Sent from my iPad using Tapatalk
 

·
Registered
Joined
·
7,442 Posts
Blue loctite works fine. No one has ever reported the nut getting loose with blue loctite.

I rig a preventer strap that pulls the centerstand forward. I do not want to pull too hard on a wrench and pull the bike back so the centerstand folds.

I put a stick between the swingarm and a wheel spoke to hold the wheel in place while I'm breaking the nut loose or torquing it.
 

·
Registered
Joined
·
1,843 Posts
When I did mine, no jumping on a breaker bar would loosen that nut (new from the factory), but an impact wrench spun it right off. I've also heard, and it seems reasonable, that it's a bad idea to use the transmission to hold the shaft so you want it in neutral for the work, especially if using an impact. Next time I change it I'll find out if red loctite was a bad idea.

Not to be contrary, but for removing the slave I've used both methods - cable tieing the lever, and cable tieing the piston and they both worked for me. Strapping the lever down seems counter-intuitive, but it locks the piston in place to keep it from popping all the way out. This is the method recommended in the FSM.

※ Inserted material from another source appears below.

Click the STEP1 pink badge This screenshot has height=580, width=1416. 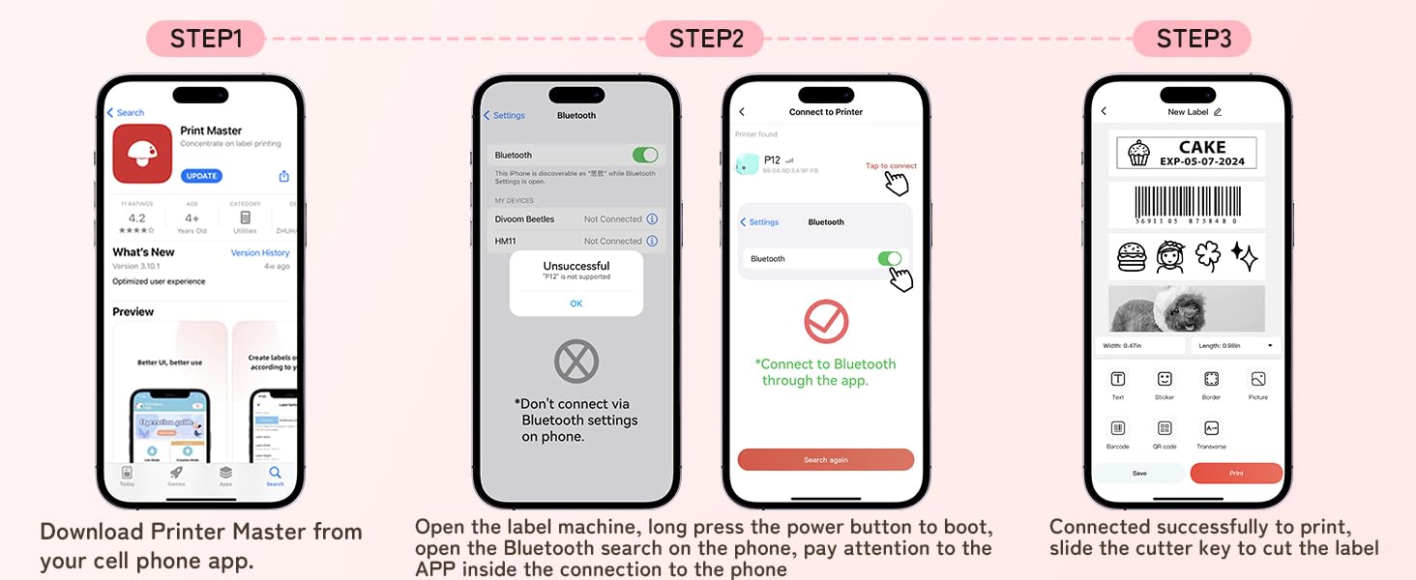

It was mentioned above, but don't forget that long metal spacer on one of the clutch slave bolts; you can break something re-installing if it's not there.
 

·
Registered
Joined
·
1,843 Posts
This is what the manual says to use

99000-32030 1303 THREADLOCK $5.03

This is 1303B

A description of this is

1303 - hi strength, infrequent removal

1322 - med strength stud & bearing

1342 - low strength, frequent removal

1360 - hi temp

Looks like Red to me? What do you think?
I found this document from Loctite. Down on page 7 it claims that their 271 (Red) threadlocker is equivalent to Suzuki 99000-32030 (1303). Of course, that's not to imply they are exactly the same thing, but probably as close as you will get outside of the Suzuki product.
 

·
Registered
Joined
·
80 Posts
Loctite also says for disassembly of 271 to heat to 250 C and disassembly hot. It is a military spec loctite and requires clean threads.